Plant Stress (Sep 2024)
Comprehensive characterization and expression profiling of BBX gene family in soybean in response to UV-B stress
Abstract
The BBX gene family encodes transcription factors that regulate several biological processes, such as plant growth, development, and stress response. They have been identified and thoroughly studied in numerous plant species. The functional role of the BBX gene family against UV-B stress in soybean has not been well documented. Herein, this study focused on a comprehensive investigation of the GmBBX genes in soybean and their expression patterns in response to UV-B exposure. A total of 184 BBX genes were identified and analyzed to determine the conserved domain. Single and double B-box and CCT domains were found across these proteins, indicating potential functional diversity. The protein physicochemical properties showcased diverse characteristics, highlighting molecular size, stability, and hydrophobicity.

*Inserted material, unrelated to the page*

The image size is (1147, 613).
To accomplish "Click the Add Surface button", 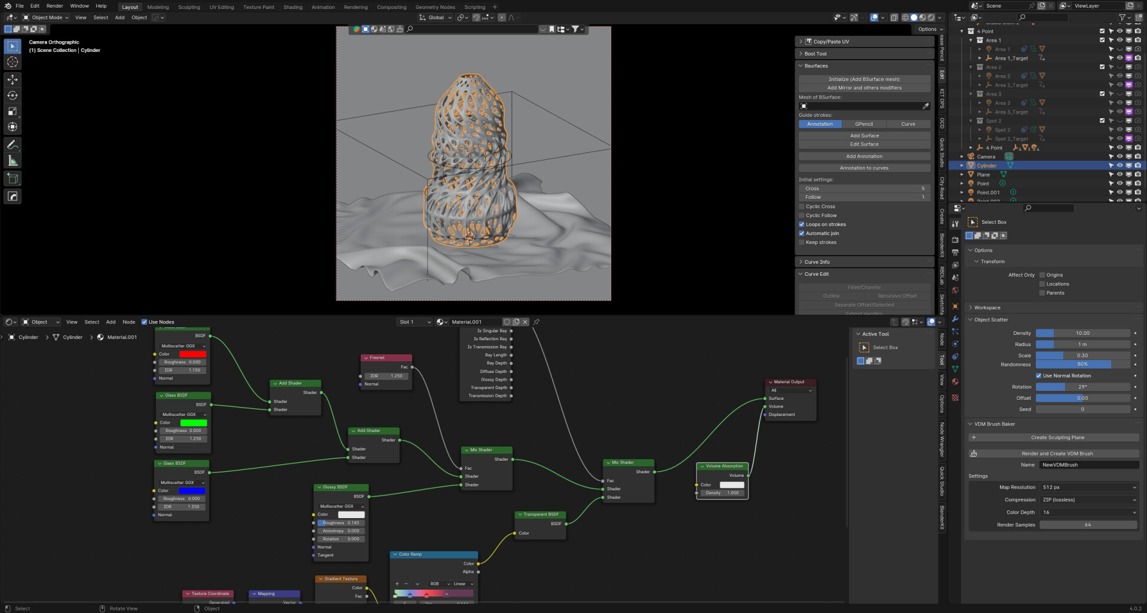I will click(864, 135).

Phylogenetic analysis revealed five distinct clades, showcasing a non-uniform distribution of GmBBX genes. Chromosomal mapping showed a non-uniform distribution of GmBBX genes across the 20 chromosomes of soybean. The highest number of genes (26) were found on chromosome 13, whereas chromosomes 5 and 15 displayed the lowest number of genes (3 genes each). Gene structure analysis revealed variations in exon-intron patterns, while motif composition analysis unveiled conserved motifs among GmBBX proteins. Gene duplication indicated that the expansion of the GmBBX genes was linked with tandem and dispersed duplications. Gene ontology analysis revealed enrichment of terms associated with light stimulus, response to abiotic stress, and molecular functions such as zinc ion binding. The promoter region reveals cis-acting elements related to hormones, light, and stress responses. The GmBBX genes exhibited differential expression in response to UV-B stress, suggesting their possible role in plant defense against UV-B stress. This study will provide a solid foundation for further analysis of the molecular mechanisms of GmBBX genes in soybean against UV-B stress.